Но это было хорошее кругосветное путешествие, гораздо более волнующее, чем путешествие Колумба, потому что на его пути встречались только естественные преграды - ничего существенного. Сейчас всюду вокруг человеческие силы. Он боролся только с океаном; мне же пришлось бороться с человеческими массами. Но нет никаких проблем. Ни на мгновение я не почувствовал никаких затруднений; все именно так, как и должно быть. Природа, существование используют меня. Существование подготавливает также и этих идиотов с другой стороны. Это одно и то же существование.
И они впадают в заблуждение, в которое всегда впадали люди. Бессознательных людей история ничему не учит. Они прекрасно знают, что не смогут мне помешать. Даже убив меня, они не смогут мне помешать, потому что в основании их религии, их идеологии нет истины. Я должен только показать людям, что у них нет никакого фундамента, и они начнут разваливаться на части без всяких трудностей.
Я видел репортажи со всего мира. Один журналист написал статью, в которой говорит, что это очень странно: мир смотрит в лицо третьей мировой войне, а парламенты обсуждают меня - как будто я опаснее третьей мировой войны! И он прав, но обсуждающие парламенты тоже правы. Они знают, что третью мировую войну можно отложить; меня же отложить нельзя! Третья мировая война может случиться, а может и нет - а я уже случился!

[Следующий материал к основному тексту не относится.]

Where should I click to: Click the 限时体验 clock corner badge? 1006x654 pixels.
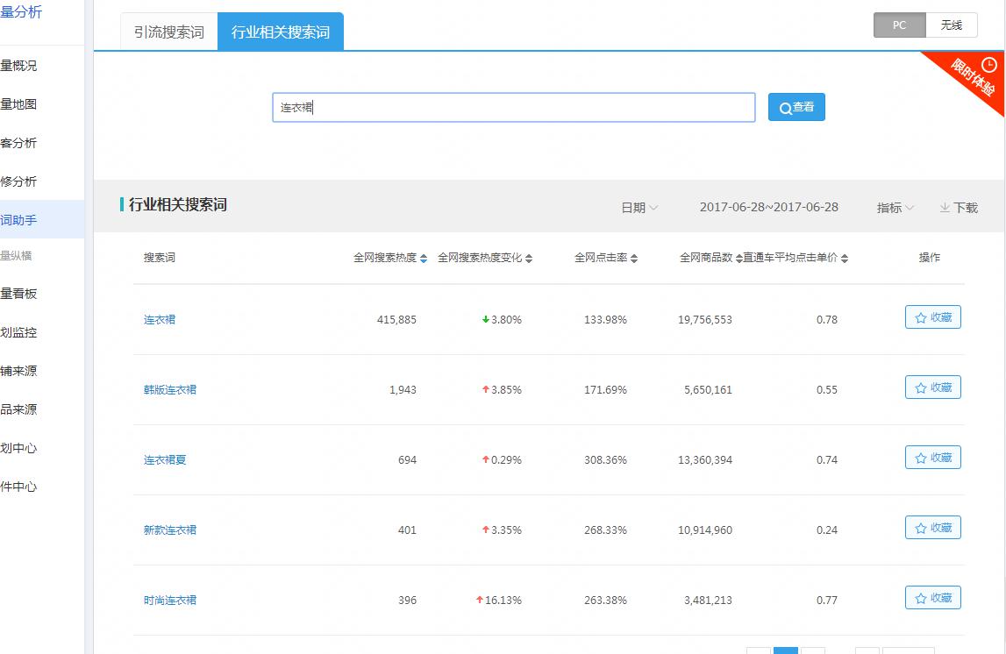976,77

Я получил множество репортажей. Люди, писавшие против меня, приносят извинения, говоря, что ошибались. Действия правительства настолько противоречат свободе слова, что даже те, кто выступал против меня, заявляют протест своим правительствам. «Мы можем соглашаться или нет, но одно определенно: этому человеку нужно позволить приехать; вы не можете ему препятствовать. Откуда такой страх? Чего вы так боитесь?» Страх всегда показывает вашу полость, пустоту, лицемерие.
Редко случается, что существует мастер, но он всегда сталкивается с такими же обстоятельствами. Может быть, я столкнулся с ними в большей мере, потому что мир стал маленьким и я сделал своей ареной весь мир. Но я безмерно этим наслаждаюсь. Это достойное зрелище: перед одним человеком весь мир теряет лицо. Потребуется только немного времени. Мы сможем выстоять перед всеми препятствиями, потому что в своей осно-ве это работа существования.

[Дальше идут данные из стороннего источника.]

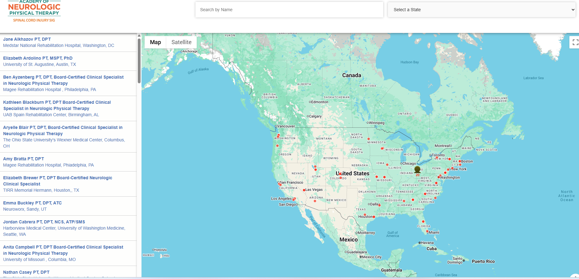
Task: Click the provider list scrollbar thumb
Action: (x=139, y=61)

Мой сон не потревожен ни на мгновение. Вы изгоняли меня из одной страны в другую, а я просто спал! И пока вы работали в одной стране, я всегда надеялся, что вскоре мы переедем - кругосветное путешествие должно быть завершено! Только завершив кругосветное путешествие, мы можем где-то остановиться. Или, если мы найдем место для остановки посредине, мы можем остановиться там - но все же мы должны завершить кругосветное путешествие. Осталось не так много!
И это было по-настоящему радостное путешествие! При виде этого человечества, на которое вообще не стоит смотреть, становится стыдно. Оно должно быть оцивилизовано любой ценой... и если нужно наше самопожертвование, мы готовы - если это цивилизует его, чтобы никакому другому мастеру в будущем не приходилось сталкиваться с таким глупым поведением. И нам будет радостно - потому что мы навсегда прекратили это нецивилизованное, бесчеловечное и дикарское поведение.